Rewrite the data from the line with "Click the delete cell trash icon for cell #2" to the line with "[1405, 207]", swapping "trash icon" for "bin icon" and keeping everything else the same. Give only those lines, and leave out the pictures.

## Stored records

......

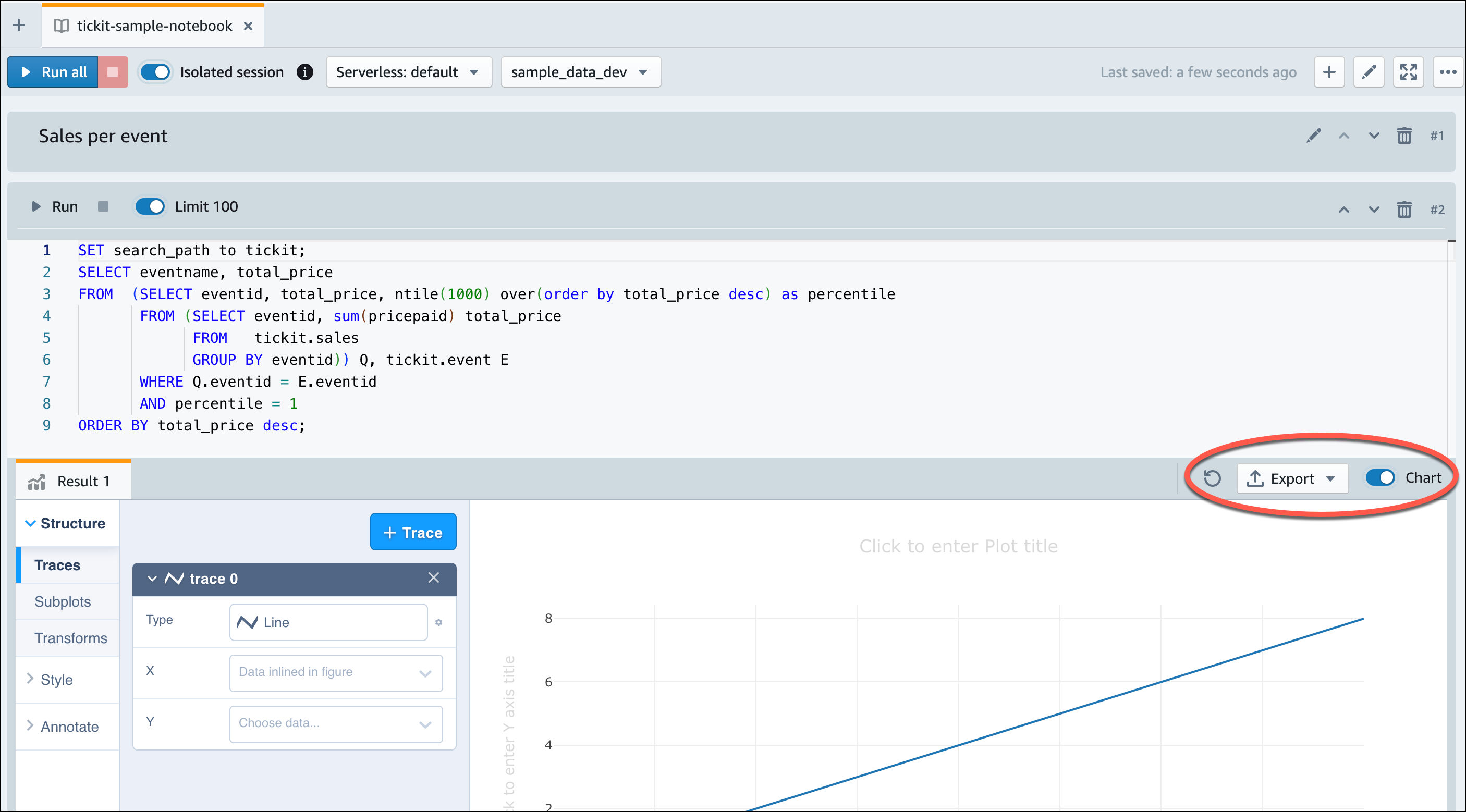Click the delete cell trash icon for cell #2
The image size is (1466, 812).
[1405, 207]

......

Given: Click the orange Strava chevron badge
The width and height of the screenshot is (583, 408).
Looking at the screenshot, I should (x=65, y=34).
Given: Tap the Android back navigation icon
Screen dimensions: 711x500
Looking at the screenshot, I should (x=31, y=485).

......

## Answer in full
Click the delete cell bin icon for cell #2
The image size is (1466, 812).
[1405, 207]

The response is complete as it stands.